The majority of the records retrieved in this study do not belong to the incorrect DOI names as reported in previous studies (Franceschini et al. 2015; Zhu et al. 2019), but the mixture of “DOI search” and “article number search” found in this study will also confuse many users. Besides, for many records in Web of Science, users should manually add the prefix “ARTN” before the “article number” values in order to be retrieved by the DOI search. Comparatively, records with article numbers beginning with the prefix “PII”, “PMID”, “SICI” and “UNSP” in Web of Science can be retrieved by the DOI search directly.

In order to deal with the situation found in this study, Web of Science should at least clarify that DOI search also retrieves the article number field explicitly. The users of Web of Science should also be informed about the manual adding of prefix “ARTN” before the article number for some records. Of course, the final solution is to create a new search tag to search in the article number field only and limit the DOI search in the DOI field exclusively (Scopus has already provided both the online DOI search and article number search). For academic users of Web of Science, the limitations of Web of Science’s DOI search should be bore in mind. The search query of DOI search, especially a query with a wildcard, should be double checked.

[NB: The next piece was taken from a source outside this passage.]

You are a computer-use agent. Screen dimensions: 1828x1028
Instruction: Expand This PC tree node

Franceschini, Maisano, and Mastrogiacomo have conducted a series of studies to probe the errors in bibliometric databases (Franceschini et al. 2015, 2016a, b). The authors’ team has also probed several types of errors or limitations of Web of Science regarding the funding acknowledgments information (Tang et al. 2017), language bias (Liu 2017), missing author address (Liu et al. 2018) and DOI errors (Zhu et al. 2019). We hope the database providers can work with the scientific community together to ensure a more reliable and user-friendly data source.